School News: Telling the History of Her Hometown

Fall 2021

In 2018, Rekha Mahadevan, a junior at Berwick Academy (ME), came across a piece of history that stuck with her. In a booth at a festival celebrating the 250th anniversary of the founding of her hometown, Madbury, New Hampshire, she flipped through a small binder about the town's cemeteries, including a mention of an African American gravesite. Mahadevan connected with a local historian to learn more about the site and who was buried there.
 
Through her research, she learned that an area with a few scattered rocks and overgrown with weeds and grass is the gravesite of George Hall, an African American farmhand who frequently moved with his wife, Mary, and their children, George Jr. and Elizabeth, in search of work.

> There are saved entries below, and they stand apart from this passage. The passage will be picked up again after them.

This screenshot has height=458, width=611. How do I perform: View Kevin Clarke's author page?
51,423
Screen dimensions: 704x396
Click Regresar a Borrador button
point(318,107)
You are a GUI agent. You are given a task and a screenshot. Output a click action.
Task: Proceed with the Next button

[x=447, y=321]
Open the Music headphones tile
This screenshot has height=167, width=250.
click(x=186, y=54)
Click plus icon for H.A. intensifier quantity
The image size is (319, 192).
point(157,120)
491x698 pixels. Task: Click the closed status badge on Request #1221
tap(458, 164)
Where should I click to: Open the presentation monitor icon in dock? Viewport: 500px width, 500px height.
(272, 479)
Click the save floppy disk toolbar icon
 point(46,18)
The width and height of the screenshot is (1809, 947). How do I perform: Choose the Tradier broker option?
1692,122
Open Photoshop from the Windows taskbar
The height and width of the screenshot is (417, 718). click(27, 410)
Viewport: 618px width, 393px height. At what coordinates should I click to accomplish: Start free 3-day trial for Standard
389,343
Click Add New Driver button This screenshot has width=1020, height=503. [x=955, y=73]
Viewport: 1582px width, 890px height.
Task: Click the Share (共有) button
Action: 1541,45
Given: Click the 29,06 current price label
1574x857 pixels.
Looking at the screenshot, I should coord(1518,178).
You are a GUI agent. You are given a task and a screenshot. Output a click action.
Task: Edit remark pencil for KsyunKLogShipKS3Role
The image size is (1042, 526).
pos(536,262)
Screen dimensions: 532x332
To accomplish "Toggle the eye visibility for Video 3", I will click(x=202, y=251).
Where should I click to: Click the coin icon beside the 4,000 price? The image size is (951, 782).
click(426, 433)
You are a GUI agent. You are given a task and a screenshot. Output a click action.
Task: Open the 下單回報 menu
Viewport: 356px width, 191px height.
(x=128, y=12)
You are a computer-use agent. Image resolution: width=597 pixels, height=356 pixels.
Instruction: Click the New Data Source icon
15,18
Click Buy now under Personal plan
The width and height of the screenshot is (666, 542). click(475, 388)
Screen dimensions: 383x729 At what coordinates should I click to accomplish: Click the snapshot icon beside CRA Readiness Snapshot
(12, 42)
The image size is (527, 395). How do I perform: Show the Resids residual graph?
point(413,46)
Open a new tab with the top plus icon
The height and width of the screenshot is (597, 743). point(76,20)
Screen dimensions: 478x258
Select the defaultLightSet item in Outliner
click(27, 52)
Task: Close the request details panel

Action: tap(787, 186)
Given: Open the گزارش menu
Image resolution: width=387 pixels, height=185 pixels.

In 1868, an illness took the lives of the family and the gravesite was most likely established hastily. A nearby white family died of the same illness,
but the site of their burial is a beautiful fenced-in area with carved headstones.
 
Frustrated by the injustice, Mahadevan wants to beautify the Hall gravesite but is unable to because it is on private property, and the owners don’t want to draw attention to it. She is currently working with her upper school dean, who is a history teacher, to write letters to county officials to advocate for putting a plaque in the town hall or on the road leading to the property.
 
Because of her research on the gravesite, Mahadevan is working as a tour guide with the Black Heritage Trail, an organization that recognizes sites in the town. She has recorded an “On the Trail” video about the Hall family, which can be found on the Black Heritage Trail’s YouTube Channel.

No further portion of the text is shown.